*WHAT IS REQUIRED:* Copy the rows word for word, from the start of the rows up to and including the line with "Go (422, 9)". Leave the pictures out of your answer.
** start of MATERIALS PROVIDED **
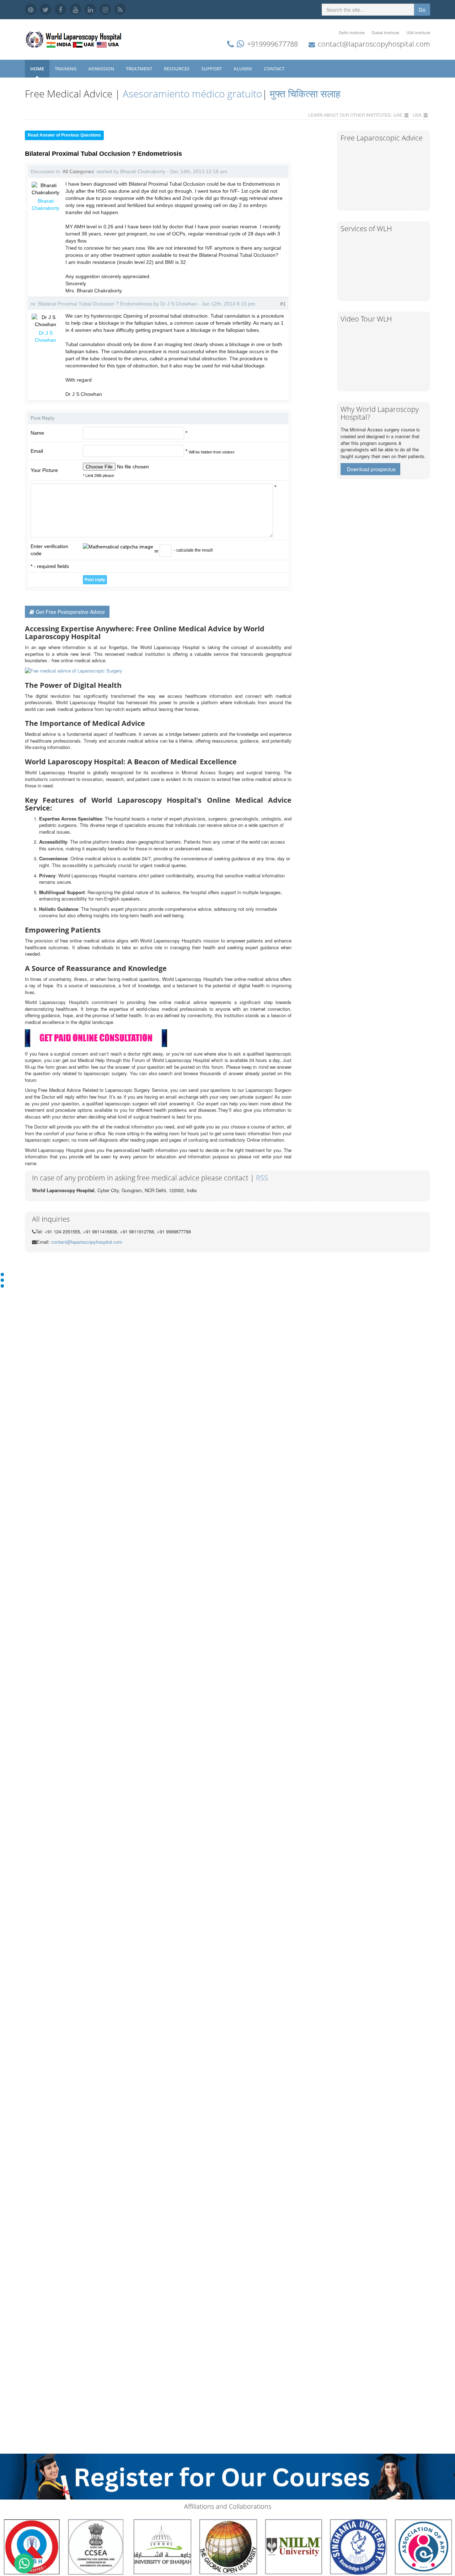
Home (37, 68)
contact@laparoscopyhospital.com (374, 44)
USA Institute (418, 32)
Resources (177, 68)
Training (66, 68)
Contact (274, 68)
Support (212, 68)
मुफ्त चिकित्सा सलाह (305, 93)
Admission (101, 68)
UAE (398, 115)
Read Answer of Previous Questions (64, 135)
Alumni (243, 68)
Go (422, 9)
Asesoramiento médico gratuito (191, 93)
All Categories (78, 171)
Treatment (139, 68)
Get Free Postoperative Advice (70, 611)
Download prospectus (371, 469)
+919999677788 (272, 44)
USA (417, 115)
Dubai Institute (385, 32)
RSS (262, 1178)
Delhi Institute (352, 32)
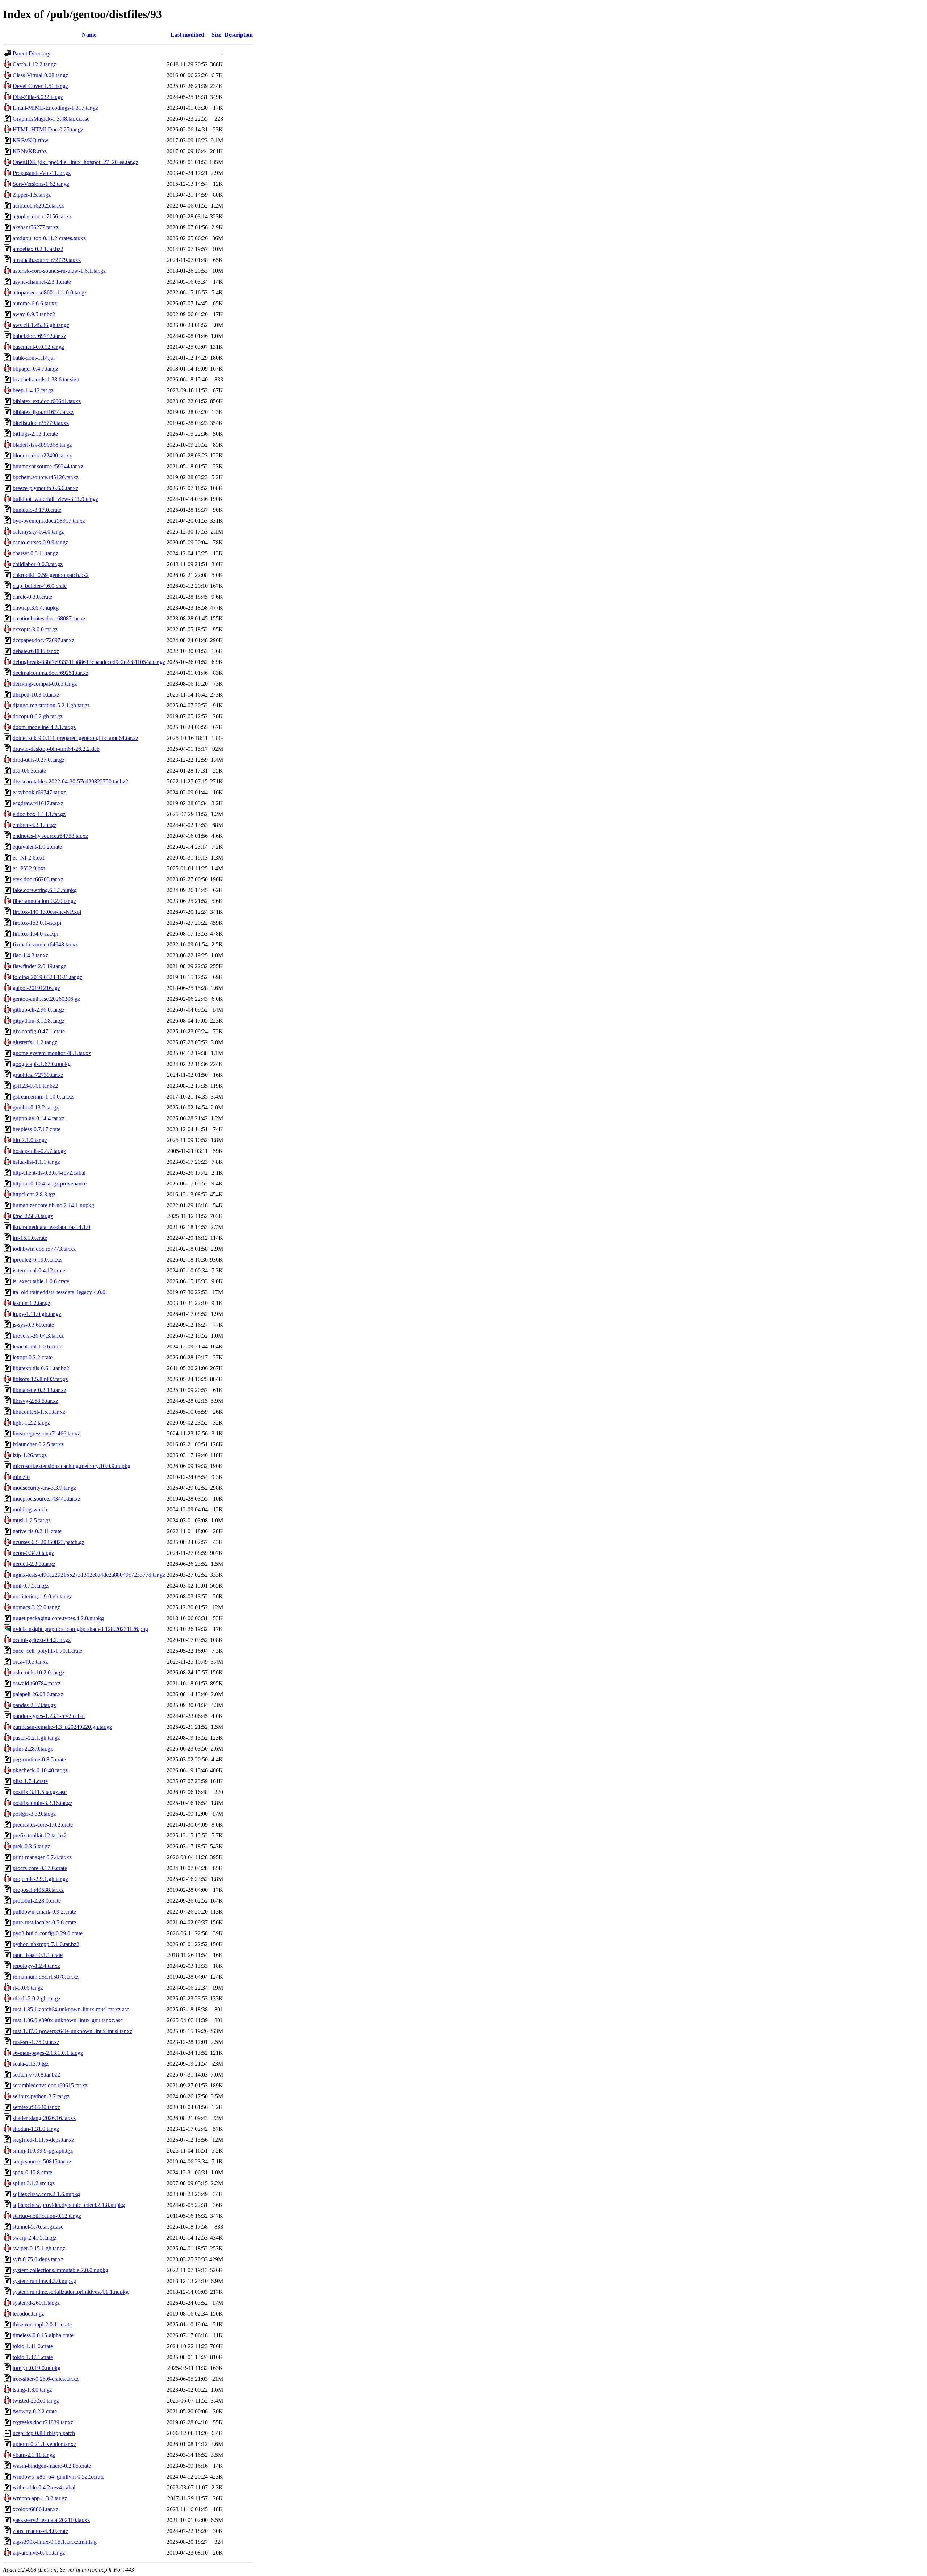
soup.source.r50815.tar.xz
** end of MATERIALS PROVIDED **
*TASK RESULT:*
Home (37, 68)
contact@laparoscopyhospital.com (374, 44)
USA Institute (418, 32)
Resources (177, 68)
Training (66, 68)
Contact (274, 68)
Support (212, 68)
मुफ्त चिकित्सा सलाह (305, 93)
Admission (101, 68)
UAE (398, 115)
Read Answer of Previous Questions (64, 135)
Alumni (243, 68)
Go (422, 9)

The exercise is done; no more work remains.